第12話 決意した女

 暫しの沈黙の後、本田が裕子の顔を見た。


「さて、妖精になりそうなお嬢さん。一番のあなたの望みは何ですか?」


 裕子が顔を上げる。


「望み? 私が何を望んでいるかということでしょうか?」


 本田は声に出さず頷いた。


「私は……もう消えてなくなりたいです。もし今死んで生まれ変わるのなら、海の底の……砂になりたい」


「なるほど。では本気だと捉えてよろしいのですね?」


「え?」


「記憶を消す件です。本気なのであれば、私の方も真剣に向き合う用意があります」


「あ……そうですよね……本気です。もう本当に……何もいらないのです」


「お友達も? 三谷さんとは仲が良いのでしょう?」


 澄子が口を挟んだ。


「裕子の苦しみが消えるのなら、一旦友人はお休みします。裕子が楽になったら、もう一度こちらから声を掛けて『初めまして』から始めるつもりです」


「なるほど。これは本当に良い関係のようだ。でも三谷さん、そうだとしても数年は我慢してください。あなたの顔が解除トリガーになると拙いですからね」


「トリガー……数年は会えないということですか?」


 澄子が裕子の顔を見た。

 裕子は目線だけ下げて、顔色の悪いまま唇を嚙みしめている。


「わかりました。もう大丈夫と判断されるまで接触はしません。私は何よりも裕子に生きていて欲しいのです。今のままでは心配で仕事が手につきません」


「了解しました。その時が来たら必ずお知らせします。では詳細の説明からさせていただきますね。私の書斎に移動しましょう」


 本田が立ち上がると、二人も慌てて腰を浮かせた。

 客間を出て庭に面した廊下を進むと、中庭の上に古風な渡り廊下がある。


「すごいですね、時代劇のセットみたい」


 澄子の率直な感想に、先を歩いていた本田が振り返って笑顔を見せた。


「なかなか雰囲気があるでしょう?でも台風の時なんて大変なんですよ。濡れるのを覚悟で走り抜けないといけない。今ではもう慣れましたが、幼い頃は滑ってよく転んでました。さあ、ここです。本ばかりで殺風景ですが勘弁してください」


 案内された部屋は、本田の言うとおり床から天井まで、窓を除くすべての壁面が本で覆われていた。

 机の上の小さなサボテンが所在なさげだ。


「すごい……」


「いつの間にかこんなになっちゃって。危うく床が抜けそうになって、慌てて補強したくらいです。さあ、こちらにお座りください」


 モニターが二台置かれている大きな執務机が、部屋の真ん中で存在感をアピールしている。

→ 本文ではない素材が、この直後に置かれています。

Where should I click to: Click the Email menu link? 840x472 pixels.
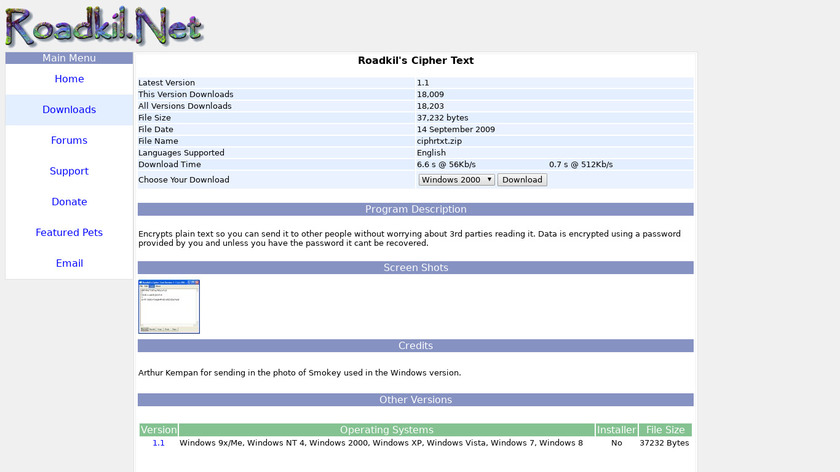click(x=69, y=264)
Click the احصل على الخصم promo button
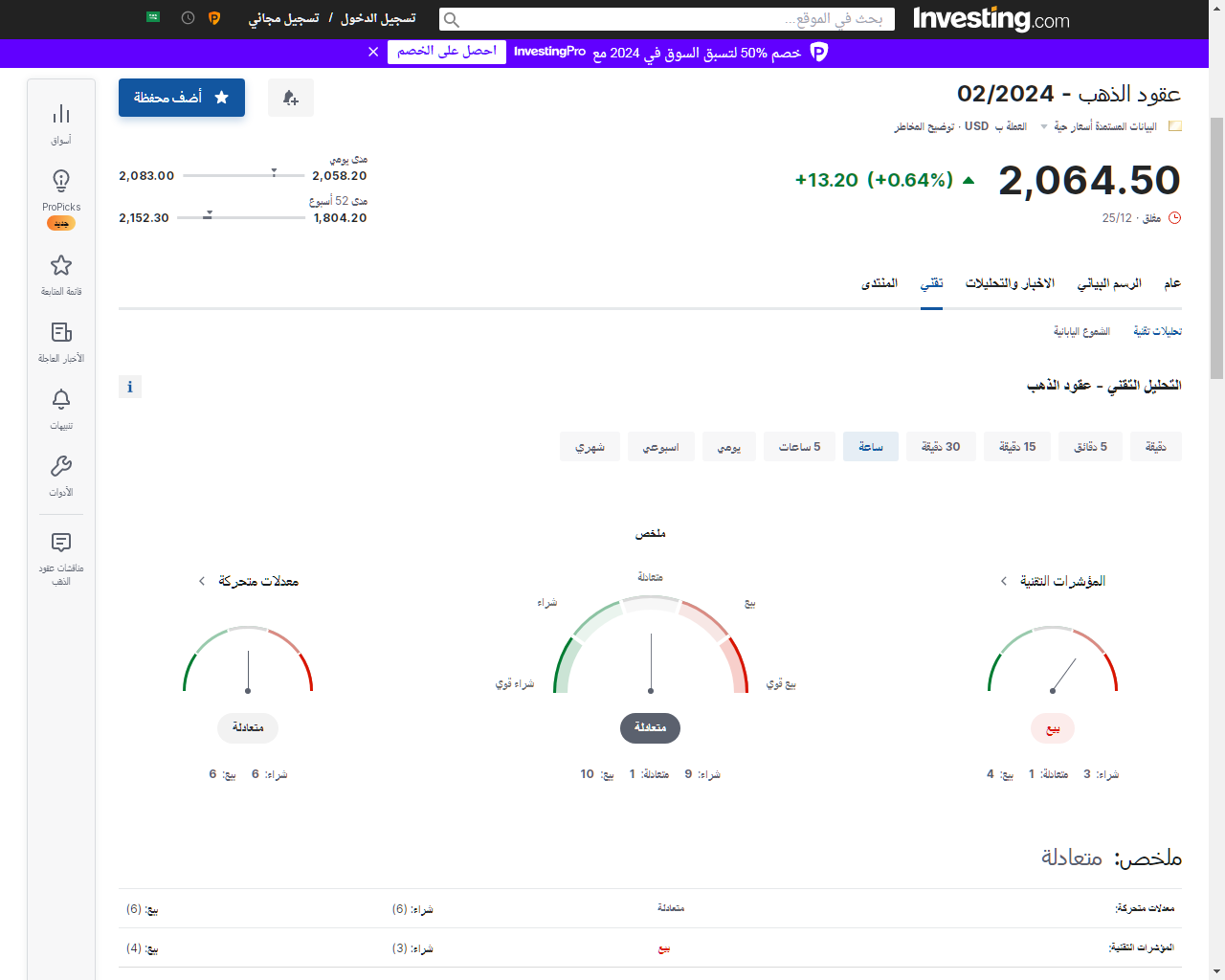The image size is (1225, 980). click(x=447, y=52)
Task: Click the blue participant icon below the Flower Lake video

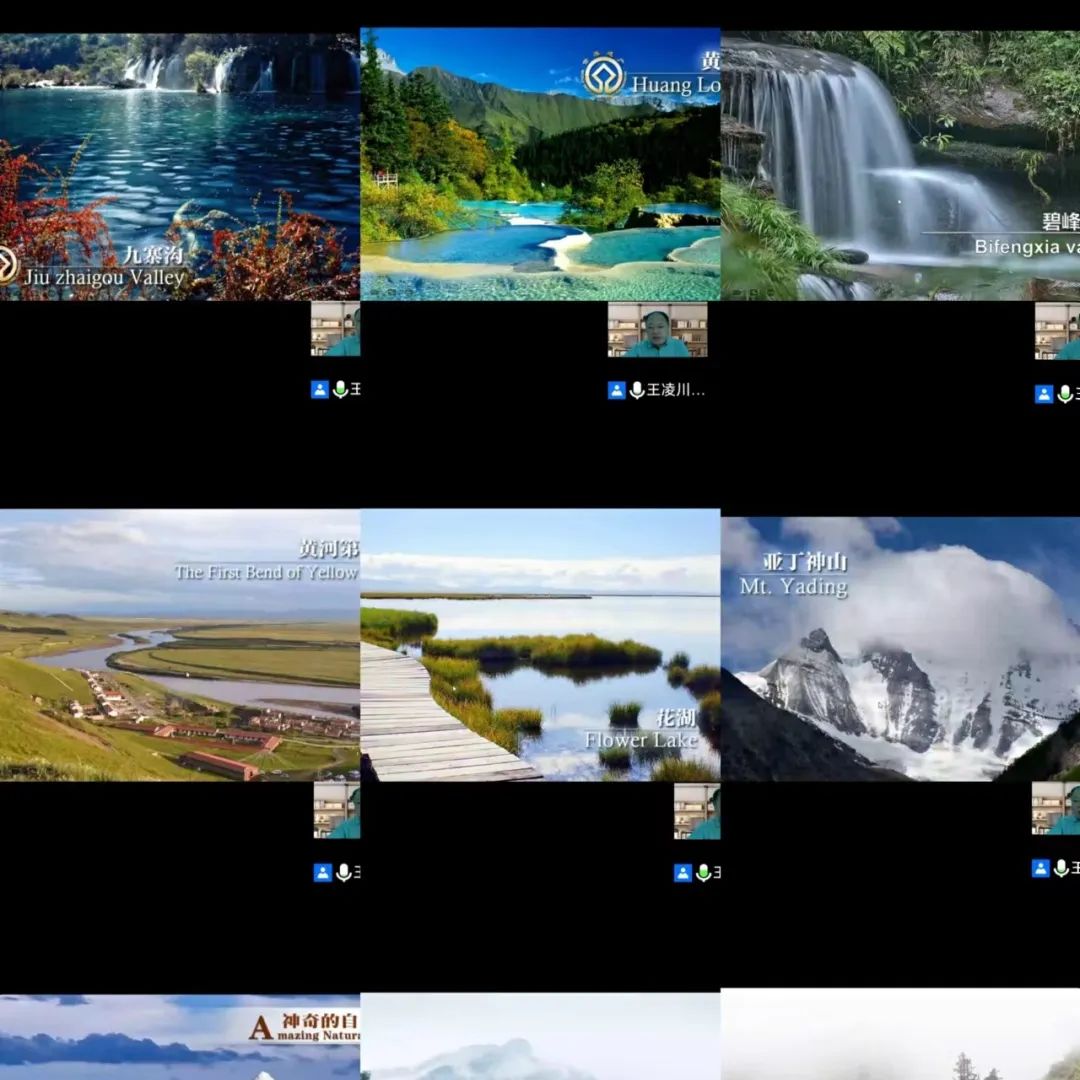Action: point(683,873)
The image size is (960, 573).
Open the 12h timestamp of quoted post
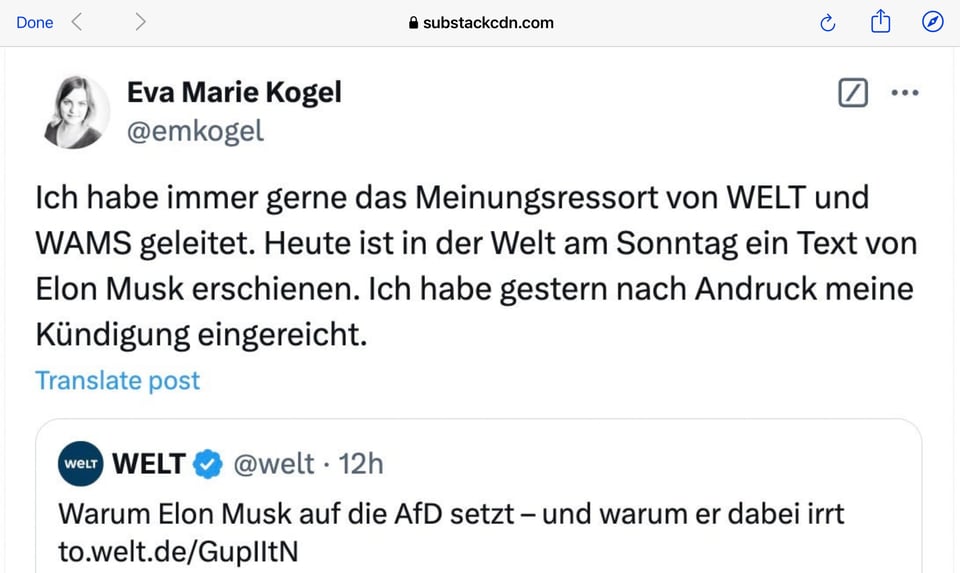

 その前に置かれている小さなテーブルと座り心地が良さそうなソファーが二つ。

 ここに客を通すことは珍しいのだと一目でわかる。


「コーヒーと紅茶はどちらがお好みですか?」


 コーヒーと答えた澄子の声に頷く裕子。

 コーヒーメーカーをセットして、本田が執務机の椅子をゴロゴロと引っ張ってくる。


「どうぞ楽にして下さいね。まずは、私の方からお話をします」


 本田はその椅子に深く座り、腹の前で指を組んだ。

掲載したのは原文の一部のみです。